AA - Ankara - Nur Gülsoy
Il ne peut pas y avoir de paix avec les armes, a déclaré le président turc Recep Tayyip Erdogan, qui a tenu une cinquième réunion avec les maires de quartier, lundi au palais présidentiel à Ankara.
Dans son discours, le chef de l'Etat a mis l'accent sur le processus de résolution.
"Maintenant ils appellent à abandonner des armes. C'est une très belle expression, on avait fait le même appel lors du précédent Newroz, a-t-il affirmé. Que s'était-il passé ensuite? Nous considérons les actes. Voyons donc la mise en oeuvre. Il ne peut pas y avoir de paix avec les armes. De plus, nous ne pourrons pas progresser tant que nous ne voyons pas d'avancée concrète, dans un contexte où les promesses n'ont pas été tenues à plusieurs reprises.

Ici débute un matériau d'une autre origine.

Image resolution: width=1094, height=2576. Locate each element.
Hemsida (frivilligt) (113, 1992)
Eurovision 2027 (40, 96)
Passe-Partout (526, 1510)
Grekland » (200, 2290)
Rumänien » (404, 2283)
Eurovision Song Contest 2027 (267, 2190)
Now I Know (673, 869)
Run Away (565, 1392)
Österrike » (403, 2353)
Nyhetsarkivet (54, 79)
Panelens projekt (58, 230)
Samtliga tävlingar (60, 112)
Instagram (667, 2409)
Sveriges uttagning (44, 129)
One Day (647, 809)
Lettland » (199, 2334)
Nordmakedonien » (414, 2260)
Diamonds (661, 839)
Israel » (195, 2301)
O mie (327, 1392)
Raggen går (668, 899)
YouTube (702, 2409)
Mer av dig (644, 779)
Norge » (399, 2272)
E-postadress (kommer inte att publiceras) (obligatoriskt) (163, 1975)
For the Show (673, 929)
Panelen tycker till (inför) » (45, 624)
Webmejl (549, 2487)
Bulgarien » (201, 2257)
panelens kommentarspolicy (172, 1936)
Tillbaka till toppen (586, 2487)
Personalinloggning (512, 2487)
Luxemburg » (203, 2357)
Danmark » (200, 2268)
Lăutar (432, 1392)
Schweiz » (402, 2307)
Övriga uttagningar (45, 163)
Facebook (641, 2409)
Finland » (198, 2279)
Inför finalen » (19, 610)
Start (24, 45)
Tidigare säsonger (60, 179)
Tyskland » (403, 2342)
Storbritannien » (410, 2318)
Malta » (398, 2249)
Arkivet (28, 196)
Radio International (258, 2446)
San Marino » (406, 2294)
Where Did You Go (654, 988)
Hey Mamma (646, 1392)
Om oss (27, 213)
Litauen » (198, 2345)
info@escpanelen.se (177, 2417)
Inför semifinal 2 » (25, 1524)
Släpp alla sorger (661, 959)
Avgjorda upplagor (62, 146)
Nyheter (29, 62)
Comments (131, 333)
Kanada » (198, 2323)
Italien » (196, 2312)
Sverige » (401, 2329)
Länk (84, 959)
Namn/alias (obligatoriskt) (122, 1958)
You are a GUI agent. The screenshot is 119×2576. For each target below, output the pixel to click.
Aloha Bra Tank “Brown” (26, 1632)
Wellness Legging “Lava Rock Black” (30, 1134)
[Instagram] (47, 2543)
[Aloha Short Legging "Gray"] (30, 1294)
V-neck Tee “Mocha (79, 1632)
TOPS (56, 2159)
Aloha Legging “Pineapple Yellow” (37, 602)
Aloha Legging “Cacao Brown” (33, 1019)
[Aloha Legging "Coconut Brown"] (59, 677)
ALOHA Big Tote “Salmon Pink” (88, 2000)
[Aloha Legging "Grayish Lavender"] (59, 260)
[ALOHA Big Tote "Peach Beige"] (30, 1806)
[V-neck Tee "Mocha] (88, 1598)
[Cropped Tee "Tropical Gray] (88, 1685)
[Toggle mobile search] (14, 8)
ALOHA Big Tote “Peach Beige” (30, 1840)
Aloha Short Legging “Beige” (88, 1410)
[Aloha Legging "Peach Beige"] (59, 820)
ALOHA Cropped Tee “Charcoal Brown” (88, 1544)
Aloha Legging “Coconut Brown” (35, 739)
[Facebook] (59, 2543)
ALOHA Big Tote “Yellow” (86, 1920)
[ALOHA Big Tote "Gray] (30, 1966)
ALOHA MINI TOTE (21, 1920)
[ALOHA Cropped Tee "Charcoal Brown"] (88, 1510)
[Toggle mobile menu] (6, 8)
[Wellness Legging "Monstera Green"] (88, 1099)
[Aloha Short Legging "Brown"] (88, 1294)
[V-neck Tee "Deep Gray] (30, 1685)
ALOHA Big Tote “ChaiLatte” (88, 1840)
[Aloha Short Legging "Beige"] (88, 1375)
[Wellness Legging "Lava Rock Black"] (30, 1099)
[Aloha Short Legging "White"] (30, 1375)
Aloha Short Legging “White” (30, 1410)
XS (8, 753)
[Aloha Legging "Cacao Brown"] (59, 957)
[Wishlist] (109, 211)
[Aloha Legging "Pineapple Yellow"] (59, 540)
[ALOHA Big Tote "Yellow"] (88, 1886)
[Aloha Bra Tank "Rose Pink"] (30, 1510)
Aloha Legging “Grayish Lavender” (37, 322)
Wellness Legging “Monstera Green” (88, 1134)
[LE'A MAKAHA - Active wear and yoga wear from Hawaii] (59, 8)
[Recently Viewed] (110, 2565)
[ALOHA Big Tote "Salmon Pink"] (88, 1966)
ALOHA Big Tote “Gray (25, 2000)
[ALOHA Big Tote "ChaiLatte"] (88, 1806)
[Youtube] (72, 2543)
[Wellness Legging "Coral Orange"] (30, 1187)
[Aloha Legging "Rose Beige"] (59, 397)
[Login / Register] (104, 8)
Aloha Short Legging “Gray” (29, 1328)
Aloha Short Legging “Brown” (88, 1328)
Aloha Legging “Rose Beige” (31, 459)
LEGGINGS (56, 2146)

Quoi qu'il en soit, nous poursuivrons la lutte pour la fraternité, traduite en processus de résolution."
"Je ne m'adresse pas à l'organisation terroriste, mais à un parti politique qui ne sait pas comment s'extraire de la tutelle de cette organisation, a ajouté le président. S'ils souhaitent faire de la politique dans ce pays, ils doivent d'abord s'éloigner de l'ombre des armes."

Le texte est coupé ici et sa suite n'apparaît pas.